On Using Go's `t.Parallel()`

Aug 26, 2023

One of Go’s best features is not only that it does parallelism well, but that it’s deeply baked in. It’s best exemplified by primitives like goroutines and their dead simple ease of use, but extends all the way up the chain to the built-in tooling. When running tests for many packages with go test ./..., packages automatically run in parallel up to a maximum equal to the number of CPUs on the machine. Between that and the language’s famously fast compilation, test suites are fast by default instead of something that needs to be painstakingly optimized later on.

Within any specific package, tests run sequentially, and as long as packages aren’t too mismatched in test suite size, that’s generally good enough.

But having uniformly sized package test suites isn’t always a given, and some packages can grow to be quite large. We have a ./server/api package that contains the majority of our product’s API and ~200 tests to exercise it, and it’s measurably slower than most packages in the project.

For cases like this, Go has another useful parallel facility: t.Parallel(), which lets specific tests within a package be flagged to run in parallel with each other. When applied to our large package, it reduced the time needed for a single run by 30-40% or by 2-3x for ten consecutive runs.

Before t.Parallel():

$ go test ./server/api -count=1
ok      github.com/crunchydata/priv-all-platform/server/api     1.486s
$ go test ./server/api -count=10
ok      github.com/crunchydata/priv-all-platform/server/api     11.786s

After t.Parallel():

$ go test ./server/api -count=1
ok      github.com/crunchydata/priv-all-platform/server/api     0.966s
$ go test ./server/api -count=10
ok      github.com/crunchydata/priv-all-platform/server/api     3.959s

These tests were already pretty fast (to beat a dead horse again: running every API test for this project is 3-5x+ faster than it took to run a single test case during my time at Stripe; language choice and infrastructure design makes a big difference), but this is one of the packages that we run tests on most frequently, so a 30-40% speed up makes a noticeable difference in DX when iterating.

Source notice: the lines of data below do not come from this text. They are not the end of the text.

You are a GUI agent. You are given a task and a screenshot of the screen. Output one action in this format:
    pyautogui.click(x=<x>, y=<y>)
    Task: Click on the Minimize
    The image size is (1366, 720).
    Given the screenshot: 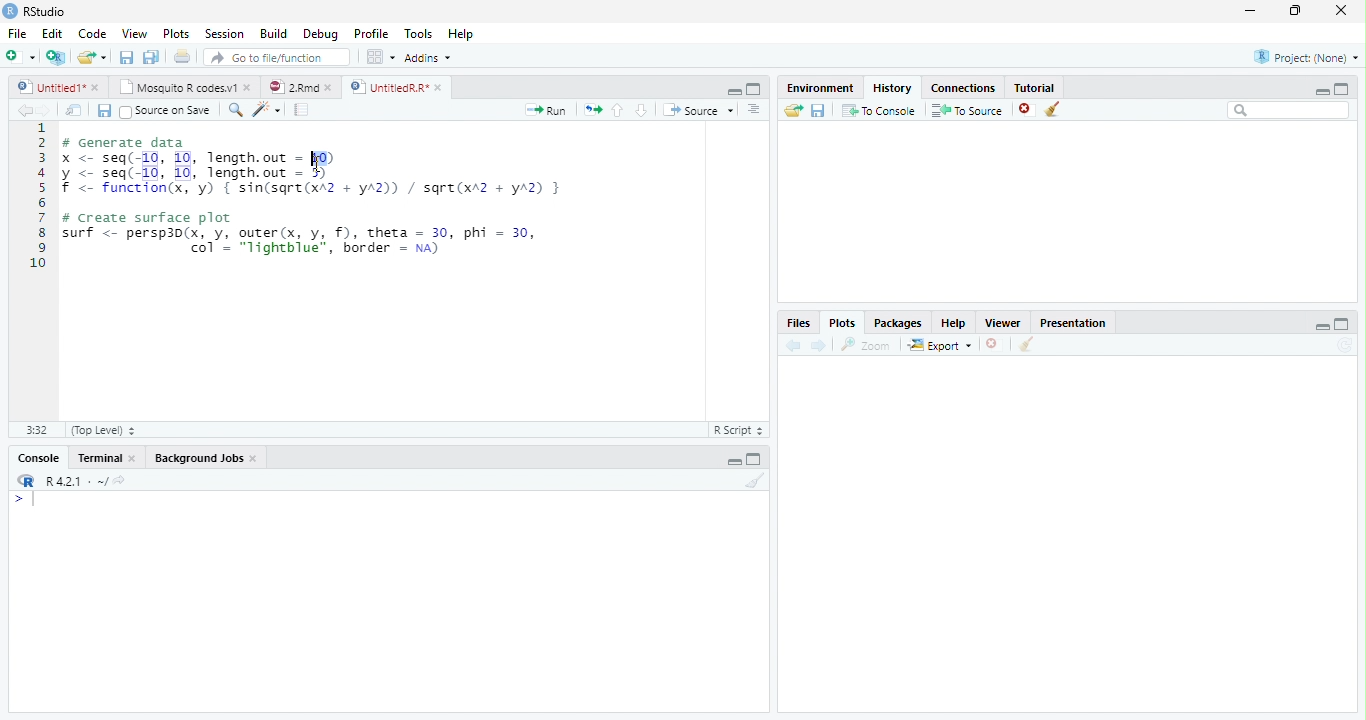 What is the action you would take?
    pyautogui.click(x=732, y=91)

After adding t.Parallel() to this one package, we then went through and added it to every test in every package, and then put in a ratchet with the paralleltest linter to mandate it for future additions.

Should you bother adding t.Parallel() like we did? Maybe. It’s a pretty easy standard to adhere to when starting from scratch, and for existing ones it’ll be easier to add it today than at any point later on, so it’s worth considering.

As far as I can tell, no.

I like to use the Go language’s own source code to glean convention, and by my rough measurement only about 1/10th of its test suite uses t.Parallel():

# total number of tests
$ ag --no-filename --nobreak 'func Test' | wc -l
    7786
    
# total number of uses of `t.Parallel()`
$ ag --no-filename --nobreak 't\.Parallel\(\)' | wc -l
     620

This isn’t too surprising. As discussed above, parallelism across packages is usually good enough, and when iterating tests in one specific package, Go’s already pretty fast. For smaller packages adding parallelism is probably a wash, and for very small ones the extra overhead probably makes them slower (although trivially so).

Still, it might not be a bad idea. As some packages grow to be large, parallel testing will keep them fast, and annotating tests with t.Parallel() from the beginning is a lot easier than going back to add it to every test case and fix parallelism problems later on.

The biggest difficulty for many projects will be to have a strategy for the test database that can support parallelism. It’s easy to build a system where multiple tests target the same test database and insert data that conflicts with each other.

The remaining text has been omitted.